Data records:
^^^^^^^^^^^^^^^^
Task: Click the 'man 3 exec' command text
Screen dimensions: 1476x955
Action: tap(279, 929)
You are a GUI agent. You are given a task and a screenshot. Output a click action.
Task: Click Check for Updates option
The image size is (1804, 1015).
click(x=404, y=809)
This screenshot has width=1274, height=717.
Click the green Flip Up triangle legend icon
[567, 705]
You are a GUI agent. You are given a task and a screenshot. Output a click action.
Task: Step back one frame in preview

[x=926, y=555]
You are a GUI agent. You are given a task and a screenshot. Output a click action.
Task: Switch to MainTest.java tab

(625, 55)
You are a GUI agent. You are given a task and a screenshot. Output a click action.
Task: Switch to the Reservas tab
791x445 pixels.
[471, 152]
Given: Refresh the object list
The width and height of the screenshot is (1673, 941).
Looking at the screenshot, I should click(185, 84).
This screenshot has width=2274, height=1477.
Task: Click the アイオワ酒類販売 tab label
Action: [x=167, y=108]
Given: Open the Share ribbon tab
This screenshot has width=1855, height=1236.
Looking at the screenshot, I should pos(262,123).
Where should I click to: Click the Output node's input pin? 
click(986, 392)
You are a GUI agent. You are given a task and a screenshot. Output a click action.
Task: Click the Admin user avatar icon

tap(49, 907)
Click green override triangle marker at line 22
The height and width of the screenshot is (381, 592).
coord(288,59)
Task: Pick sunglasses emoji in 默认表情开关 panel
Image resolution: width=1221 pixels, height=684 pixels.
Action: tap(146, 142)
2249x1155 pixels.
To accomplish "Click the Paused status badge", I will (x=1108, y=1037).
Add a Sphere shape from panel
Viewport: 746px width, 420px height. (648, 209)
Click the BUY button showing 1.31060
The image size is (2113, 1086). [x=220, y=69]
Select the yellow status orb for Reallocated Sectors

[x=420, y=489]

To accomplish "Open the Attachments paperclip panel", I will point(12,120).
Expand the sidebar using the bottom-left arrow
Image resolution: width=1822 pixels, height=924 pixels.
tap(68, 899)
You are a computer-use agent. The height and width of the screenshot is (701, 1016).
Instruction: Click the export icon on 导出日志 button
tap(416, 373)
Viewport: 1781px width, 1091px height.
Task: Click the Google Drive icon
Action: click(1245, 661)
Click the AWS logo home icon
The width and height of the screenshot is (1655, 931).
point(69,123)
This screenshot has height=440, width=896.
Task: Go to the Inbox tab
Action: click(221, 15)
^^^^^^^^^^^^^^^^
Work required: Transcribe the records in full, word for word.

Answer for this exercise:
Task: Click the 'man 3 exec' command text
Screen dimensions: 1476x955
Action: tap(279, 929)
You are a GUI agent. You are given a task and a screenshot. Output a click action.
Task: Click Check for Updates option
The image size is (1804, 1015).
click(x=404, y=809)
This screenshot has width=1274, height=717.
Click the green Flip Up triangle legend icon
[567, 705]
You are a GUI agent. You are given a task and a screenshot. Output a click action.
Task: Step back one frame in preview

[x=926, y=555]
You are a GUI agent. You are given a task and a screenshot. Output a click action.
Task: Switch to MainTest.java tab

(625, 55)
You are a GUI agent. You are given a task and a screenshot. Output a click action.
Task: Switch to the Reservas tab
791x445 pixels.
[471, 152]
Given: Refresh the object list
The width and height of the screenshot is (1673, 941).
Looking at the screenshot, I should click(185, 84).
This screenshot has width=2274, height=1477.
Task: Click the アイオワ酒類販売 tab label
Action: [x=167, y=108]
Given: Open the Share ribbon tab
This screenshot has width=1855, height=1236.
Looking at the screenshot, I should pos(262,123).
Where should I click to: Click the Output node's input pin? 
click(986, 392)
You are a GUI agent. You are given a task and a screenshot. Output a click action.
Task: Click the Admin user avatar icon

tap(49, 907)
Click green override triangle marker at line 22
The height and width of the screenshot is (381, 592).
coord(288,59)
Task: Pick sunglasses emoji in 默认表情开关 panel
Image resolution: width=1221 pixels, height=684 pixels.
Action: tap(146, 142)
2249x1155 pixels.
To accomplish "Click the Paused status badge", I will (x=1108, y=1037).
Add a Sphere shape from panel
Viewport: 746px width, 420px height. (648, 209)
Click the BUY button showing 1.31060
The image size is (2113, 1086). [x=220, y=69]
Select the yellow status orb for Reallocated Sectors

[x=420, y=489]

To accomplish "Open the Attachments paperclip panel", I will point(12,120).
Expand the sidebar using the bottom-left arrow
Image resolution: width=1822 pixels, height=924 pixels.
tap(68, 899)
You are a computer-use agent. The height and width of the screenshot is (701, 1016).
Instruction: Click the export icon on 导出日志 button
tap(416, 373)
Viewport: 1781px width, 1091px height.
Task: Click the Google Drive icon
Action: click(1245, 661)
Click the AWS logo home icon
The width and height of the screenshot is (1655, 931).
point(69,123)
This screenshot has height=440, width=896.
Task: Go to the Inbox tab
Action: click(221, 15)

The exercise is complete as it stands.